Google discloses unpatched vulnerability in Microsoft’s Edge browser

Google today disclosed a vulnerability in Microsoft Edge that has not been patched by Microsoft yet. The vulnerability makes it possible to circumvent a security measure from the Microsoft’s default browser in Windows 10. The security measure that can be circumvented is called Arbitrary Code Guard (ACG).Google discloses unpatched vulnerability in Microsoft's Edge browser

ACG is a security measure that prevents an attacker from loading malicious code in memory. Combined with Code Integrity Guard it should make sure that only signed code be loaded in memory. Because this causes issues with Javascript Just-In-Time (JIT) compilers that convert Javascript to native code, Microsoft has moved that to a separate process that runs in its own isolated sandbox.

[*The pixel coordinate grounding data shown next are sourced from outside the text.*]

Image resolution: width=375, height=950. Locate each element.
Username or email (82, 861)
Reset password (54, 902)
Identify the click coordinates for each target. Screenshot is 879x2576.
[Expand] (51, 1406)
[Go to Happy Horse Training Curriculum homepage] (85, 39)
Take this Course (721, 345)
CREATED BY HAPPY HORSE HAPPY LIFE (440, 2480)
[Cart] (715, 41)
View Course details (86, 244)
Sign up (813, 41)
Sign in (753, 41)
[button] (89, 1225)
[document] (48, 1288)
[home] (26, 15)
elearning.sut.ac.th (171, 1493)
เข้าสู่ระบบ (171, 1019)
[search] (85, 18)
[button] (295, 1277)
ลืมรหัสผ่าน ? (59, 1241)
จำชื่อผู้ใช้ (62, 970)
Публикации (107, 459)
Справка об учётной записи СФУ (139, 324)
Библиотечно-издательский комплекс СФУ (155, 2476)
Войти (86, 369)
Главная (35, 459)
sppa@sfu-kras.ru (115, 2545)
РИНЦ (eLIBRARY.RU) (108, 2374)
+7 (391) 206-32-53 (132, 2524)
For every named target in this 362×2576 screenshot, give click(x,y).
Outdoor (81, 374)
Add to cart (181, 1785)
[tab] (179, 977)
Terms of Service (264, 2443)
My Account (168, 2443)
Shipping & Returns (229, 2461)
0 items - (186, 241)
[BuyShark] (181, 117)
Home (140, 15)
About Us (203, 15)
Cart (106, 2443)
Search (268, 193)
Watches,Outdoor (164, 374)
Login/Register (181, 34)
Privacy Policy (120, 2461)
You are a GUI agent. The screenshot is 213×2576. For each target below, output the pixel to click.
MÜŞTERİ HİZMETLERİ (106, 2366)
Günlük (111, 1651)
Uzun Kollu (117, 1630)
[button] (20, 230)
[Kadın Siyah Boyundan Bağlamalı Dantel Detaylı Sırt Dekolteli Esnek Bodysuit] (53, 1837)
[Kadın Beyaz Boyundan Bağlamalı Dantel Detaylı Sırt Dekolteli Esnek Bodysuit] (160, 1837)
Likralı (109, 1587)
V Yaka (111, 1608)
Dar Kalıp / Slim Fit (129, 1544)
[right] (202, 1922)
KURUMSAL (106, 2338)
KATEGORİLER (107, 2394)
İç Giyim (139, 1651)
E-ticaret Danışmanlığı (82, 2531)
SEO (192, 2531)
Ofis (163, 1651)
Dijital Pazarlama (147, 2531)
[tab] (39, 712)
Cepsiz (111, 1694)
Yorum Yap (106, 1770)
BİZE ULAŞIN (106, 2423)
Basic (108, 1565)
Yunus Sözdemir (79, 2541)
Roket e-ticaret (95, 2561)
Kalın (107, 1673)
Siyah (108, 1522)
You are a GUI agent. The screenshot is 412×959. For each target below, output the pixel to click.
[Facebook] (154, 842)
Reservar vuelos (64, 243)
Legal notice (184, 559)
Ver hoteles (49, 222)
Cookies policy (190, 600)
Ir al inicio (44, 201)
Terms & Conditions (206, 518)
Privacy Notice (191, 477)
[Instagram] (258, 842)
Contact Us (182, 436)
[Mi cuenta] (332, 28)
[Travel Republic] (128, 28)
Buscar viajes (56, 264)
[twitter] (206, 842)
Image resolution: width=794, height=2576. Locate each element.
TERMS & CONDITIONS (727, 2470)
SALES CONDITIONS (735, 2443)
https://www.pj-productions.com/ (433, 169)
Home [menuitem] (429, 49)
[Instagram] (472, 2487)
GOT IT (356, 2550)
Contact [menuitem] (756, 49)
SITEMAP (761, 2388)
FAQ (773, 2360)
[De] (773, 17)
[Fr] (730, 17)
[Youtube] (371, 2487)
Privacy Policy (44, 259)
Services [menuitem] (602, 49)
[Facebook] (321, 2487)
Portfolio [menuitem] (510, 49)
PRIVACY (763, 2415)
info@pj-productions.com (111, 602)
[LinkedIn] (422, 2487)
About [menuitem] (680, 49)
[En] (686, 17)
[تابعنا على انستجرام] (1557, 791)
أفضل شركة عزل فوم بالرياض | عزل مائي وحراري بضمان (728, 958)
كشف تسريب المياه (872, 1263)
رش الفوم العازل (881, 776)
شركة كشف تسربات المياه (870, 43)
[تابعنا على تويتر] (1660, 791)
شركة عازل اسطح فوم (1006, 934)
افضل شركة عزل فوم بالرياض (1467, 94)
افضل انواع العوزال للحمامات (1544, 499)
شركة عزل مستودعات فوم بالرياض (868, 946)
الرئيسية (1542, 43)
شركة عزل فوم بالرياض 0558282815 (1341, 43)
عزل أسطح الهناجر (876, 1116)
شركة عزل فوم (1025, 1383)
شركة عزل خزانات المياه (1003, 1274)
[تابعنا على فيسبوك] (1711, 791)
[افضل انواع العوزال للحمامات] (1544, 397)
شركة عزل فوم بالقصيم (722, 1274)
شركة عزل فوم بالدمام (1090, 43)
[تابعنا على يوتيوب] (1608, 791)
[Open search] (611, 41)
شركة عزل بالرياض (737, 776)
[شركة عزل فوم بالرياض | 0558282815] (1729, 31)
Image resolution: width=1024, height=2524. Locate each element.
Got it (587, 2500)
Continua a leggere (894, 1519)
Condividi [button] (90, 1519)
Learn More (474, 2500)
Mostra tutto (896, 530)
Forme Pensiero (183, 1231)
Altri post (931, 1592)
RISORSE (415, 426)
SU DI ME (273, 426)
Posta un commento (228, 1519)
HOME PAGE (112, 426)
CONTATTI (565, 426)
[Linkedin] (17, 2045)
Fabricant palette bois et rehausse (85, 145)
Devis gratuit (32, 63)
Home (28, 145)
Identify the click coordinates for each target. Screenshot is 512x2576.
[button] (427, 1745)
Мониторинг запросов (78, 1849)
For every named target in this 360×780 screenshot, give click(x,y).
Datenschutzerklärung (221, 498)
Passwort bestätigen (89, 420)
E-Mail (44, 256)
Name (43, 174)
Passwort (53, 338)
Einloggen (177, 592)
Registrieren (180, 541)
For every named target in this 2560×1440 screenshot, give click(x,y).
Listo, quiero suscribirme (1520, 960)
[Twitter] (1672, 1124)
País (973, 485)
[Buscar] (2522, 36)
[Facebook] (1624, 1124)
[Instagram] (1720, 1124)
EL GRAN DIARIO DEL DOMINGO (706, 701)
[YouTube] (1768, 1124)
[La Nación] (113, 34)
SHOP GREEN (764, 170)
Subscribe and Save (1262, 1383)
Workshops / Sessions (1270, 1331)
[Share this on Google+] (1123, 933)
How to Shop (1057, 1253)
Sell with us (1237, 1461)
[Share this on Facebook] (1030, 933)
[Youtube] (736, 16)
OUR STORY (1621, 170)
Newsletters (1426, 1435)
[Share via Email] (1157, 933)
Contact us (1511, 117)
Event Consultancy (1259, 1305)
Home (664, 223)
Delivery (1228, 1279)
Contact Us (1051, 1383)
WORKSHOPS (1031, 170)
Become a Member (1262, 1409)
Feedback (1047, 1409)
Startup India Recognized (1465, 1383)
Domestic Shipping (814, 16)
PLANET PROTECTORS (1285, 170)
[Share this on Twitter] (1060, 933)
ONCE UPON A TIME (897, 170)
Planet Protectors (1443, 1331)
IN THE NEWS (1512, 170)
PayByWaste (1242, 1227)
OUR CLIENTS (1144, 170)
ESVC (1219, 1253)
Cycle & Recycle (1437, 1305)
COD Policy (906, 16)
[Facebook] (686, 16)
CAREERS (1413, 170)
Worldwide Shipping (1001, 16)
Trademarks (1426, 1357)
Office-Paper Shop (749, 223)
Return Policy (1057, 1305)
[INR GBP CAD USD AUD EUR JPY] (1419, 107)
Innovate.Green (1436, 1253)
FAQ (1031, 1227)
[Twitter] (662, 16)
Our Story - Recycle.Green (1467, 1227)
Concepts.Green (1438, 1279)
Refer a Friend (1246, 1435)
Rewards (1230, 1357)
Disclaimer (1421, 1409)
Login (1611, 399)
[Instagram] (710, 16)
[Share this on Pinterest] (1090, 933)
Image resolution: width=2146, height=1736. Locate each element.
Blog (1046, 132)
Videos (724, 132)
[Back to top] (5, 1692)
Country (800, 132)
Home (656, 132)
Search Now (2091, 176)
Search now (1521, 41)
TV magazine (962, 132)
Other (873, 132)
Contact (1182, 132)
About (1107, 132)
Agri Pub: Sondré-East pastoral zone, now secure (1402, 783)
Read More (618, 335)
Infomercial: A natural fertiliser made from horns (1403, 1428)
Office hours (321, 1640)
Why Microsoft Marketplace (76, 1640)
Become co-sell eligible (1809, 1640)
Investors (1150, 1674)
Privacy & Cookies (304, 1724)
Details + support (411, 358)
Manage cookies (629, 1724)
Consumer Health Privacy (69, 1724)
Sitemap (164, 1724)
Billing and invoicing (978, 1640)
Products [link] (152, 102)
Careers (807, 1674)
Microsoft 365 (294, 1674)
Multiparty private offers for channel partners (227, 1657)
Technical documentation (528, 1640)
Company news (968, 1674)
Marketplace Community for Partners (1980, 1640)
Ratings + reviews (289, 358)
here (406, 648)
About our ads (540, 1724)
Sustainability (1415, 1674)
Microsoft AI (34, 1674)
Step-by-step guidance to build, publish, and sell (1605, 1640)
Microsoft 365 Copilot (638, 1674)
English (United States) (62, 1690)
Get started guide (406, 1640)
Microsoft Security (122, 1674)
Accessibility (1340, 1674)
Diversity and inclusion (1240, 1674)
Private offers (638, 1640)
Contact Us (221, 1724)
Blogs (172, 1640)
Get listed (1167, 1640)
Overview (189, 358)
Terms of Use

The isolated JIT process is responsible for compiling Javascript into native code and mapping it in the content process that requests it. This way the content process can never load or change its own JIT code pages. Nevertheless, a security researcher from Google reports he found a way to make the JIT process write unsigned data to the content process.

Google rates the impact of the vulnerability as “medium” and warned Microsoft about the issue on the 17th of November last year.

Microsoft answered that a fix for the issue would be very complex. The company also stated it would be unable to fix the issue before Google’s initial deadline would expire. Vulnerabilities found by Google have a 90-day deadline after which they are disclosed. This period can be extended with two weeks. Microsoft was unable to fix the issue in both the initial and extended period and therefore Google made the vulnerability public today.

Although Microsoft was unable to meet Google’s deadline, the company has stated it hopes to release a patch for the issue with March’s Patch Tuesday.